## PROBLEM
Look through the records below for the line holding "Instruction: Open Magic". Write it out exactly, with each following line through the line holding "Click the green hearts trait icon".

(Saved entries)
■ ■ ■ ■ ■ ■ ■
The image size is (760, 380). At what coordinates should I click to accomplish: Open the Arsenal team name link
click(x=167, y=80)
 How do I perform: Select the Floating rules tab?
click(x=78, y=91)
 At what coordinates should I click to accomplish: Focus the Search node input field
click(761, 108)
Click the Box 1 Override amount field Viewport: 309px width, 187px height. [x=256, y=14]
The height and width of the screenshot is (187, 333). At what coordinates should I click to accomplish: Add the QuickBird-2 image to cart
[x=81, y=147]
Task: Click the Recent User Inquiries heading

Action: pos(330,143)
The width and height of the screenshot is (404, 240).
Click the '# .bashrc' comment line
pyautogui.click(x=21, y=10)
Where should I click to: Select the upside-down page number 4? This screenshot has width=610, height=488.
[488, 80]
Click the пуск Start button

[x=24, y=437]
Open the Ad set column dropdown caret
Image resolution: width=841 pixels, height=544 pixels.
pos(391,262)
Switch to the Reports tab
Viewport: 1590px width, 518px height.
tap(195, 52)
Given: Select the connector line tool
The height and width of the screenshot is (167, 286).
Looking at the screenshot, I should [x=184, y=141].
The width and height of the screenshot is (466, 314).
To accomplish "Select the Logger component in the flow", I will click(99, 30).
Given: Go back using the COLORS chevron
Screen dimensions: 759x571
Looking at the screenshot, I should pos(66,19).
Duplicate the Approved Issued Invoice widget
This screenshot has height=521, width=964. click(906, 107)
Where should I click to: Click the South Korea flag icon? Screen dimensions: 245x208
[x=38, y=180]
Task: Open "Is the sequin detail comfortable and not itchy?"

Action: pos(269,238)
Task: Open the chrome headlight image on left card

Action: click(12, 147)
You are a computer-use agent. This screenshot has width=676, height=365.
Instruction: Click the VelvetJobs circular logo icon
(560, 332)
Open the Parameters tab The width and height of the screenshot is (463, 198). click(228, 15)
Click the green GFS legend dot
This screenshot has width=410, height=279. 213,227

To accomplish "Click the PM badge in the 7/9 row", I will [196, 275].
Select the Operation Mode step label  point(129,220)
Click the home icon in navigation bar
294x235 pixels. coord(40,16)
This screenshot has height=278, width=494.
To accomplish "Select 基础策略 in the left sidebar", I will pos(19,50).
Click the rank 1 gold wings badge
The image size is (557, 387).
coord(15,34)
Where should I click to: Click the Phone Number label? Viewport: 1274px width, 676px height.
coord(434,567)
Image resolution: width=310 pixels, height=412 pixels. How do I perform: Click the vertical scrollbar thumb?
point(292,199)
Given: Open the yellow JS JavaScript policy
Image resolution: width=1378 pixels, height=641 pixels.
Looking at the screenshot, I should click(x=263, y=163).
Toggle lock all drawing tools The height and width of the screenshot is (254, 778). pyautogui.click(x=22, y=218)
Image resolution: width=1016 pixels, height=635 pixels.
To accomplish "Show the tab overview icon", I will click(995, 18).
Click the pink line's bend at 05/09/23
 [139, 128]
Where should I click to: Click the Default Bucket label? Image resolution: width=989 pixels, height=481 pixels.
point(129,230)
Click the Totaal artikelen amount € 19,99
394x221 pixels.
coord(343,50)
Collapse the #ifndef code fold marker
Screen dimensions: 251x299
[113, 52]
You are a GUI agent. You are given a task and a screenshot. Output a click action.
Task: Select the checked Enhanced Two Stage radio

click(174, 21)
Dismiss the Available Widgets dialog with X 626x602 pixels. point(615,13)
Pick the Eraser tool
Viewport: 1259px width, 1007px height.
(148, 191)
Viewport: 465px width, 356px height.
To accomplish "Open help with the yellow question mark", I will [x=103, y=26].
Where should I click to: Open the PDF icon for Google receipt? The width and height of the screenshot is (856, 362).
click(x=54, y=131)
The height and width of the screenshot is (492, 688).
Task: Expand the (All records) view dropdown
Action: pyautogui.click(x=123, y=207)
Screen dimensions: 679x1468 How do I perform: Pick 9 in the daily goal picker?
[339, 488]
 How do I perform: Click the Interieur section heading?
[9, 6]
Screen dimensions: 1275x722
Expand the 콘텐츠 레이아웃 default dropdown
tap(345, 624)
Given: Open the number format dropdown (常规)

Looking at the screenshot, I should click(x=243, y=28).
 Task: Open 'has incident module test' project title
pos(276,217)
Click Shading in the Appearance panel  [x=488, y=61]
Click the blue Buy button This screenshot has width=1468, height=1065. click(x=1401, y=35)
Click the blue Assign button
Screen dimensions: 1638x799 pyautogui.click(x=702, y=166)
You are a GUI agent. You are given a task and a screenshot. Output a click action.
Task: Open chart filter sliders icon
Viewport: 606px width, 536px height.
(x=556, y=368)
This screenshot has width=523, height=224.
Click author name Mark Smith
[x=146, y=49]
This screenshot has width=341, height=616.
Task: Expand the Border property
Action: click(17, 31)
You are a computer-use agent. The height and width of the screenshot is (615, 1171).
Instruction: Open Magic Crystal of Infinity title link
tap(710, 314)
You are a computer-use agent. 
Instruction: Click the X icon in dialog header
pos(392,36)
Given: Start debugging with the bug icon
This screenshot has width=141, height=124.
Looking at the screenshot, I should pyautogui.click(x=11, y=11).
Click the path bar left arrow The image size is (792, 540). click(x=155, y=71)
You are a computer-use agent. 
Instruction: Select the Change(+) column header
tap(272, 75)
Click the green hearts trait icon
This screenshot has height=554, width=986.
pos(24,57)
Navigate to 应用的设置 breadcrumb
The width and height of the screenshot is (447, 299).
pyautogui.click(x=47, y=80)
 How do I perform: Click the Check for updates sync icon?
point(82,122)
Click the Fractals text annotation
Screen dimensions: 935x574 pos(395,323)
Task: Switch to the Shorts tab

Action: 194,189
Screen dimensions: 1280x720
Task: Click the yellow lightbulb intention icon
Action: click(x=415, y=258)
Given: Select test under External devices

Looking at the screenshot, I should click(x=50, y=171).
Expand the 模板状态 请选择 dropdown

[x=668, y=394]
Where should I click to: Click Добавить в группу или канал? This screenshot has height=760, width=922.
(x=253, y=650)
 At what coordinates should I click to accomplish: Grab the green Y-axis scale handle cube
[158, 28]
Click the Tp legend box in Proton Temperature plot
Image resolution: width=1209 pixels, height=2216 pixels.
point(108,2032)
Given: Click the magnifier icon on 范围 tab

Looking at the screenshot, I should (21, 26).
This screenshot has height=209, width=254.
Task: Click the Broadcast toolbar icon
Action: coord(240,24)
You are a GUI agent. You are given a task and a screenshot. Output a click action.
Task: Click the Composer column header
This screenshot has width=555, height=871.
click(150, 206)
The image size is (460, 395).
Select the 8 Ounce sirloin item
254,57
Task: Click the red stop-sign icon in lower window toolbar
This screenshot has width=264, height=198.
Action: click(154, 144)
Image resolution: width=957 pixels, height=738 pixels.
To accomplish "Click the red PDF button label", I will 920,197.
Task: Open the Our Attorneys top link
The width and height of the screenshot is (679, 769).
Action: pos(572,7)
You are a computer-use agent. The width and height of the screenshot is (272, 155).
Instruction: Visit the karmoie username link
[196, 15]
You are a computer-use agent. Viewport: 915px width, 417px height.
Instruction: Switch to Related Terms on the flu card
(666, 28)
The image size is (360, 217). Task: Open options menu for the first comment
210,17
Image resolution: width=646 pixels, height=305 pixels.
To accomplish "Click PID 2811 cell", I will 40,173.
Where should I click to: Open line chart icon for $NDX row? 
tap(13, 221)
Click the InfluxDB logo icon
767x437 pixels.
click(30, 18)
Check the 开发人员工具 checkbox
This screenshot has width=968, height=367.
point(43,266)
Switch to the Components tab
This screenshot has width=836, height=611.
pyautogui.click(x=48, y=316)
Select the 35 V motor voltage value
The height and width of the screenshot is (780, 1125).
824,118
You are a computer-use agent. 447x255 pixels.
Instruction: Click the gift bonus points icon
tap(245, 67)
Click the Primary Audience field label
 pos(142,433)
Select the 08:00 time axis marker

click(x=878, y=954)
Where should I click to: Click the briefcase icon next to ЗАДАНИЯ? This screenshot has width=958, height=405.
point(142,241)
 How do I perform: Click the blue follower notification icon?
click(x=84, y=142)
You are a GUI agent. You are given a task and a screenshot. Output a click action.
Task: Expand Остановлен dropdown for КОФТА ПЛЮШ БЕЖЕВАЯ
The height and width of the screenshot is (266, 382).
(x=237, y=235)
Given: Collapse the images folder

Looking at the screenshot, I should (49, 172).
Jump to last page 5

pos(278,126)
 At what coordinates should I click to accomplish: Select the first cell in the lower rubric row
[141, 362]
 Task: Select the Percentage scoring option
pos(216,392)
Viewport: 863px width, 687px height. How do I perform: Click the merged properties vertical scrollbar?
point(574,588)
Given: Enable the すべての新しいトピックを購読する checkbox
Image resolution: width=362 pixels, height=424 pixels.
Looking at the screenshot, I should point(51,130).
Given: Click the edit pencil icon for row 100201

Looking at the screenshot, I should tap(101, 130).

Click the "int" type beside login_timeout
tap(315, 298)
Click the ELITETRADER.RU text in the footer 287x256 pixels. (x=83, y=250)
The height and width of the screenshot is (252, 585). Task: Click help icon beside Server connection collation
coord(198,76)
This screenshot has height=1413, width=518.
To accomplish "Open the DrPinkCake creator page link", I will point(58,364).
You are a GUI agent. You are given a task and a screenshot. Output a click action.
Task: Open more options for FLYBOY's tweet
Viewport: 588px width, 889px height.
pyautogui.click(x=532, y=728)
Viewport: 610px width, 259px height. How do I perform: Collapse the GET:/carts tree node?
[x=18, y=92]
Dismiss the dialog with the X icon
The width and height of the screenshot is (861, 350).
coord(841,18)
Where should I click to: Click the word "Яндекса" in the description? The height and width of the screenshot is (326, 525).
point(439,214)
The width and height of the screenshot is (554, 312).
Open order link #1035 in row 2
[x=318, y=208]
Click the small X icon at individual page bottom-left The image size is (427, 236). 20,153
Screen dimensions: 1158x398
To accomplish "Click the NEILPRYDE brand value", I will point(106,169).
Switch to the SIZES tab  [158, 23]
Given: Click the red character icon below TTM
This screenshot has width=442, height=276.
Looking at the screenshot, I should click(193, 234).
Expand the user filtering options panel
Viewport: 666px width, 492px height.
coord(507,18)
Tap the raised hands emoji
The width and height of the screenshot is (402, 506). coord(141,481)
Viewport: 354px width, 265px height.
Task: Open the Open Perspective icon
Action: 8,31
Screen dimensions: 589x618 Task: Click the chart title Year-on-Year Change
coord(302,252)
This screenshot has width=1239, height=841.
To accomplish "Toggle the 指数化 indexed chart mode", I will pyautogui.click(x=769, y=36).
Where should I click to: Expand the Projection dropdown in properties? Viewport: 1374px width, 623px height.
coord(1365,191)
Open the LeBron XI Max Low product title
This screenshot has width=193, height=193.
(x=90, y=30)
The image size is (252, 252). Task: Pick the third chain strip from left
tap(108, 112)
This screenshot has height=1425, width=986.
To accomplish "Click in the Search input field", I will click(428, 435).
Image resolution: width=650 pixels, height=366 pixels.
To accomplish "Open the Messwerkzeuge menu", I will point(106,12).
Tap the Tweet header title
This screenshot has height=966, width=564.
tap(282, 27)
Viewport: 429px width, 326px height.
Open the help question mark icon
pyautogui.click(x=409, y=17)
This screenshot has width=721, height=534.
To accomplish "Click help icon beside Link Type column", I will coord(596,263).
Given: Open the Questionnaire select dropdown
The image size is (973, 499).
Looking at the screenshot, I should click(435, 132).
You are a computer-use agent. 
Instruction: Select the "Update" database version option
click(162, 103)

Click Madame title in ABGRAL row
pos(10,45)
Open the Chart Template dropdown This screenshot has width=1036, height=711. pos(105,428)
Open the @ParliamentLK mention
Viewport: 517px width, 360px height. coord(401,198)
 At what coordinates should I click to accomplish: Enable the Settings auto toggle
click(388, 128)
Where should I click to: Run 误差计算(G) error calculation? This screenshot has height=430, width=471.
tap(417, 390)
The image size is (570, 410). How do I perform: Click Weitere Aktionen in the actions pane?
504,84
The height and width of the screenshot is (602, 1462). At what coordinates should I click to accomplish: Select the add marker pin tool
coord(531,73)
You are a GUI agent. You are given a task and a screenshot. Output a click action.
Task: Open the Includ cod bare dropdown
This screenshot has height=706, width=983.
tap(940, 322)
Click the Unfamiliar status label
■ ■ ■ ■ ■ ■ ■
## ANSWER TO THE EXERCISE
Instruction: Open Magic Crystal of Infinity title link
tap(710, 314)
You are a computer-use agent. 
Instruction: Click the X icon in dialog header
pos(392,36)
Given: Start debugging with the bug icon
This screenshot has width=141, height=124.
Looking at the screenshot, I should pyautogui.click(x=11, y=11).
Click the path bar left arrow The image size is (792, 540). click(x=155, y=71)
You are a computer-use agent. 
Instruction: Select the Change(+) column header
tap(272, 75)
Click the green hearts trait icon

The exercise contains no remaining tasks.